Men should eat a fistful of walnuts daily and not only as part of a healthy diet. New study results indicate that 75 grams of walnuts a day means better sperm quality and thus improved fertility.
Couples trying to conceive probably had their share of unconventional ways of cheating the chance with all sorts of fertility boosters. A new study shows that men who eat walnuts daily have more chances at conceiving, as their sperm quality improves. The rich fatty acids like omega 3 and 6 found in walnuts are said to be the miracle-workers.
“Walnuts provide a particularly rich source of a-linolenicacid, a natural plant source of omega-3, which we suspect may have been responsible for the improvements we observed”, stated for BBC co-author Catherine Carpenter, from the UCLA Centre for Human Nutrition.
The research team from UCLA Fielding School of Public Health recruited 117 young men aged 21 to 35 for the study. They took sperm samples at the beginning and the end of the research. The men were divided into two groups, one of which had walnuts added to their diet. Aside from that, the males just ate typical western food. After 12 weeks, scientists concluded that a walnut diet increases sperm quality.

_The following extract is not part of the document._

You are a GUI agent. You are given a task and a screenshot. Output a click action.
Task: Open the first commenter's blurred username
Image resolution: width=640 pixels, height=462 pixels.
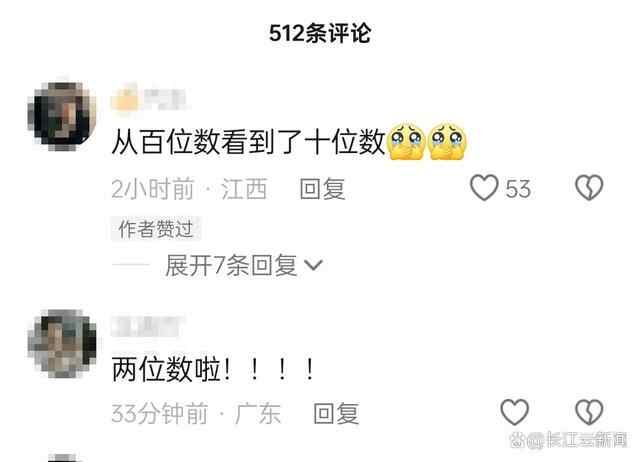149,98
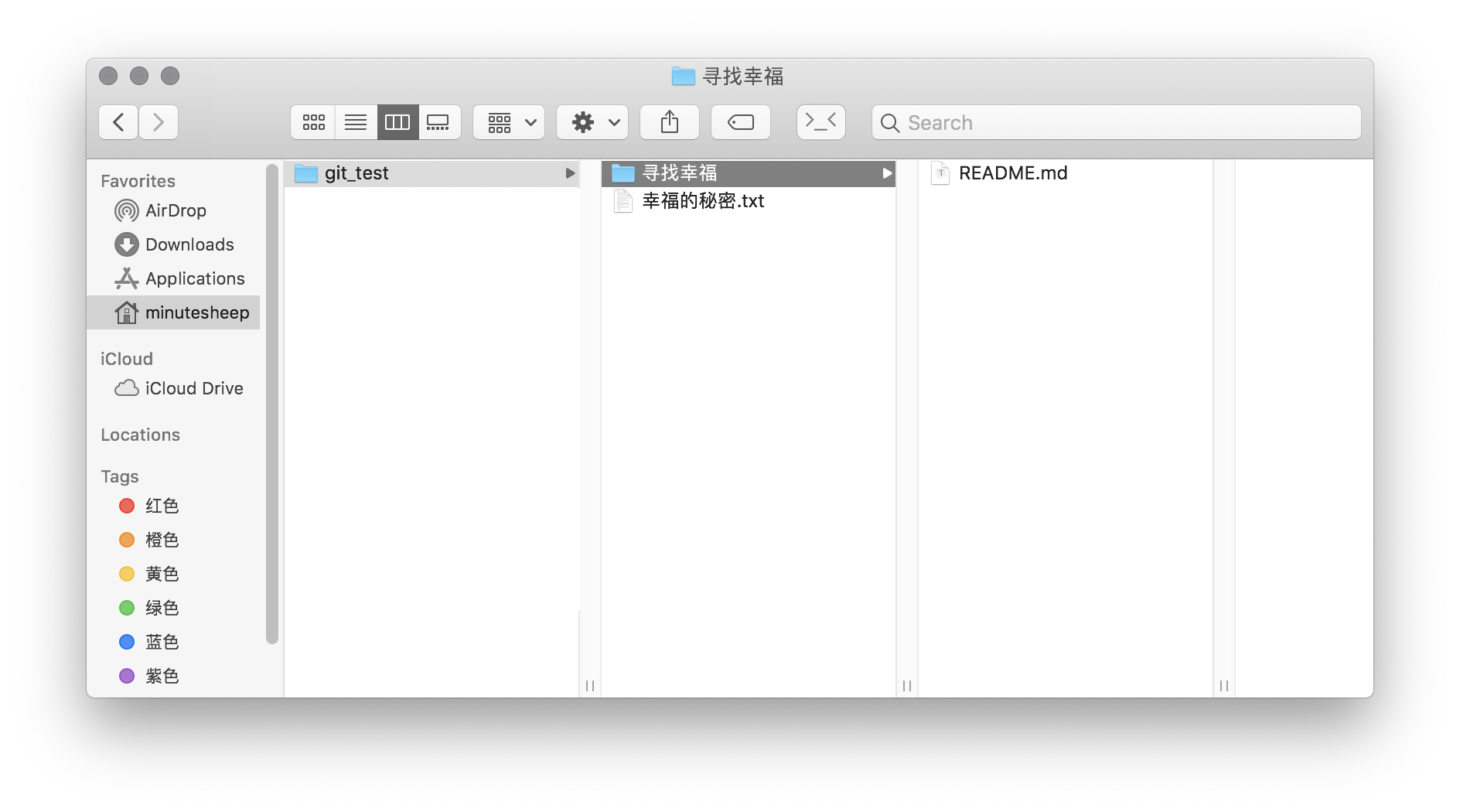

“We found a significant improvement in sperm parameters in the group that consumed the walnuts,” said Wendie Robbins, an UCLA professor and lead author of the study for CBS. “The men who ate no tree nuts saw no change” the researcher said, assuring everyone that the fertility change was not random.

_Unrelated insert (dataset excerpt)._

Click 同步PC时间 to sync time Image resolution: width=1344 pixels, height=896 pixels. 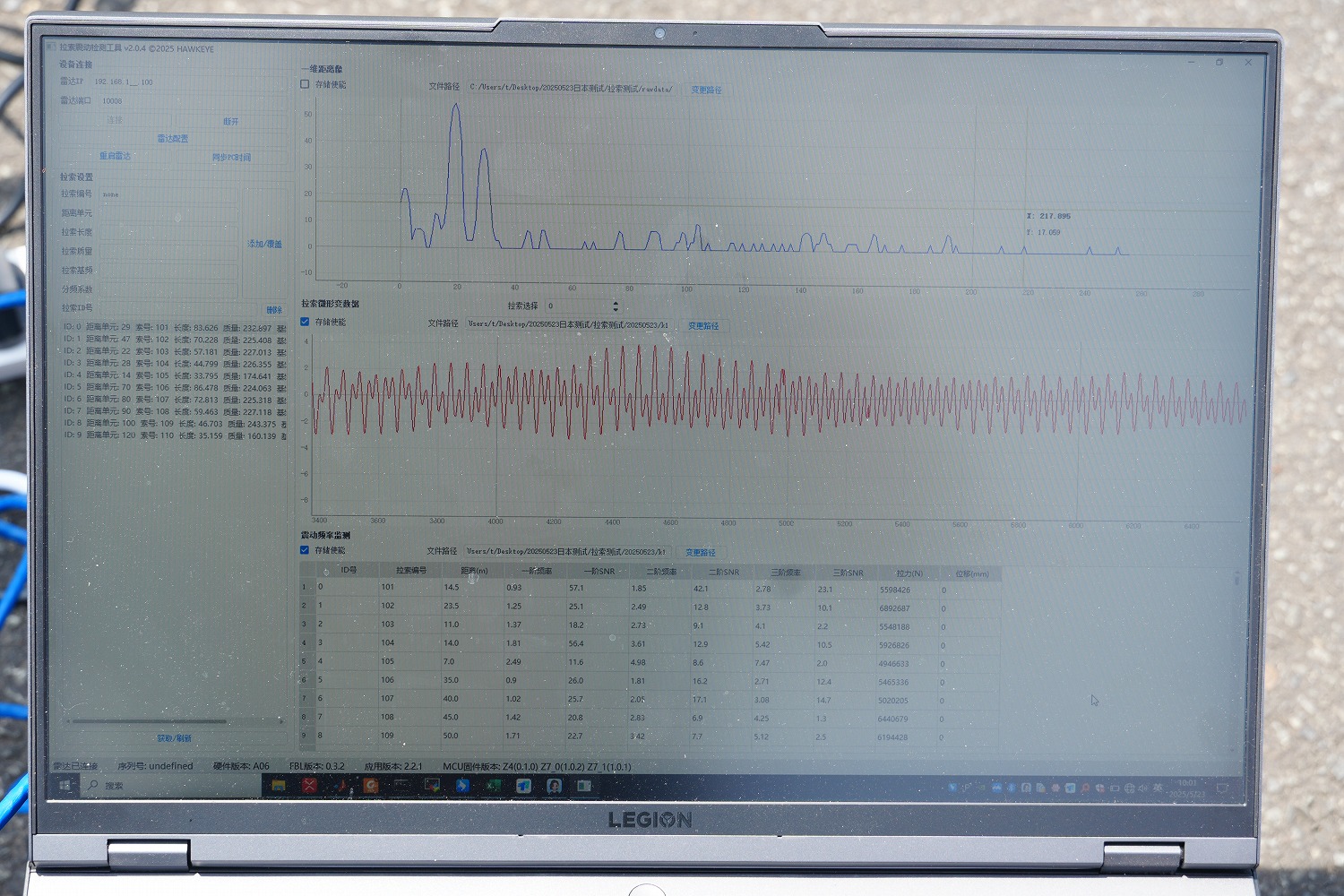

The sperm of men eating walnuts on a daily basis, showed improvements in concentration, mobility and vitality. Walnuts also helped the young men lower their sperm’s chromosomal abnormalities. It seems these improvements are due to the nuts’ high fatty acid concentration.
With one in six couples struggling to conceive and 40% of the cases the problem is poor semen quality, eating some walnuts daily doesn’t seem like much of a bother. Sure, to the more than 70 million couples dealing with subfertility and infertility, eating walnuts isn’t the sole answer. But at least it opens new therapy opportunities.